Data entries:
::::::::

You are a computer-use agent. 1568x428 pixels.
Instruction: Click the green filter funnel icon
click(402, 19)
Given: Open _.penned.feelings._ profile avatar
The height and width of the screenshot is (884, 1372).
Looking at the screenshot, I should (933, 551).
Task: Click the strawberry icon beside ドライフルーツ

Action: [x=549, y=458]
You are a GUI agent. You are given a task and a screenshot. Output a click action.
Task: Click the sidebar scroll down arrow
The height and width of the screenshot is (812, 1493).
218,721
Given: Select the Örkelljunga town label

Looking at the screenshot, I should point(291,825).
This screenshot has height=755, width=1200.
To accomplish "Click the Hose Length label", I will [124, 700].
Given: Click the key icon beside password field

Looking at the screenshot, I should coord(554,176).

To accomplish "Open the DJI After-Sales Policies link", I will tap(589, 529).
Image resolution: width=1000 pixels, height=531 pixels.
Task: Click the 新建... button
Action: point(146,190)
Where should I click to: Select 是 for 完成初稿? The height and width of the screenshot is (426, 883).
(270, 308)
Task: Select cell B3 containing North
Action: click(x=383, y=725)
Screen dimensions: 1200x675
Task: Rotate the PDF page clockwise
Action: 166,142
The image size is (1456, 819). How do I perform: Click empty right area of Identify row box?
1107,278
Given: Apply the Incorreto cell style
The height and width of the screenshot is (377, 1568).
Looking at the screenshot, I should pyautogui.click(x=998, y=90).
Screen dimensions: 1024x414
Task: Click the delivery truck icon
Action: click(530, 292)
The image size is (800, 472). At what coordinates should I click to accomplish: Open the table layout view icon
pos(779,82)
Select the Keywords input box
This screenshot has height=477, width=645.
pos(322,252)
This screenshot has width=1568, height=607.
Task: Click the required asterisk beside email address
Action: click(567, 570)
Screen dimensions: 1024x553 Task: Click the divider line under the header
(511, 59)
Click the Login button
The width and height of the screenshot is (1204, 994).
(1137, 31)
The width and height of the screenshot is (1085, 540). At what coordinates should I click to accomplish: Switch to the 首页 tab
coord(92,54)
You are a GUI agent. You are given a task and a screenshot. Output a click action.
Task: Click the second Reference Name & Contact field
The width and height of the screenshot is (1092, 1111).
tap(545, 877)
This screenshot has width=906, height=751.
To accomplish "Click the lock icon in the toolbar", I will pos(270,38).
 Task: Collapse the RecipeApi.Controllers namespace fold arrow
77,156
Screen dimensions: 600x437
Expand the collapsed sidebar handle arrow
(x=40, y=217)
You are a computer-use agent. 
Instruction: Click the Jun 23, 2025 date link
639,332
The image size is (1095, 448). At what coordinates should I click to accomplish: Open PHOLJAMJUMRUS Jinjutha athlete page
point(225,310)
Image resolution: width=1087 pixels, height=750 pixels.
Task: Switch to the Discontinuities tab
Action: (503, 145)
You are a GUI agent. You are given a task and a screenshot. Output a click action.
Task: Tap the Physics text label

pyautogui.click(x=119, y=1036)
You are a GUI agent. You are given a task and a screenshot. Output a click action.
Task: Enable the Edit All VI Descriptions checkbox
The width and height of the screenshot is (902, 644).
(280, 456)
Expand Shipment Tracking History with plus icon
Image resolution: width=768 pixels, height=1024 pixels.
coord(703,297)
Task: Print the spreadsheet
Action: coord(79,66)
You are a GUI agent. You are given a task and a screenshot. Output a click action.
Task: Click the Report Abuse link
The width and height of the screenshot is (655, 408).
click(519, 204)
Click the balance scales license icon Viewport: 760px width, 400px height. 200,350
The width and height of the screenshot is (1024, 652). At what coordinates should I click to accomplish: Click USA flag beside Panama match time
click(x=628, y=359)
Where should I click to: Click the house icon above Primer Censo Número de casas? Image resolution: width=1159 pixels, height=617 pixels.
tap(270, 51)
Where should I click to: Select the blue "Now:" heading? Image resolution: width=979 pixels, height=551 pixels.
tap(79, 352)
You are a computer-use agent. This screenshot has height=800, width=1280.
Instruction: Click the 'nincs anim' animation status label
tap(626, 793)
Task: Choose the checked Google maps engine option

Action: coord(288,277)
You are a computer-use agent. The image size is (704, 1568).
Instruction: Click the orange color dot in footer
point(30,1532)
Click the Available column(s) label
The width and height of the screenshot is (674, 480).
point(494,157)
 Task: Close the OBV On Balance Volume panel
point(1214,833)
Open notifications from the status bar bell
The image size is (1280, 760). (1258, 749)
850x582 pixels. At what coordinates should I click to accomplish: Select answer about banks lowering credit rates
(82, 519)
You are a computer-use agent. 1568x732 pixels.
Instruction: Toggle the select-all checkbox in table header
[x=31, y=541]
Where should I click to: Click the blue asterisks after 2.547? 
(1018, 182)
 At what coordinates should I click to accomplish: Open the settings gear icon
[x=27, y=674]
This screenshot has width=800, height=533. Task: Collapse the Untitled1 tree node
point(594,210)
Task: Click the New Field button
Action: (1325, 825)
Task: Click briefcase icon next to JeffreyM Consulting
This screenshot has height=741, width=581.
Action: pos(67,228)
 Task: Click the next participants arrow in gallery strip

::::::::

◆ Problem requirements:
Reproduce without change every line of the entries above, from the one containing "settings gear icon" through the last.

◆ Answer to this task:
 At what coordinates should I click to accomplish: Open the settings gear icon
[x=27, y=674]
This screenshot has width=800, height=533. Task: Collapse the Untitled1 tree node
point(594,210)
Task: Click the New Field button
Action: (1325, 825)
Task: Click briefcase icon next to JeffreyM Consulting
This screenshot has height=741, width=581.
Action: pos(67,228)
 Task: Click the next participants arrow in gallery strip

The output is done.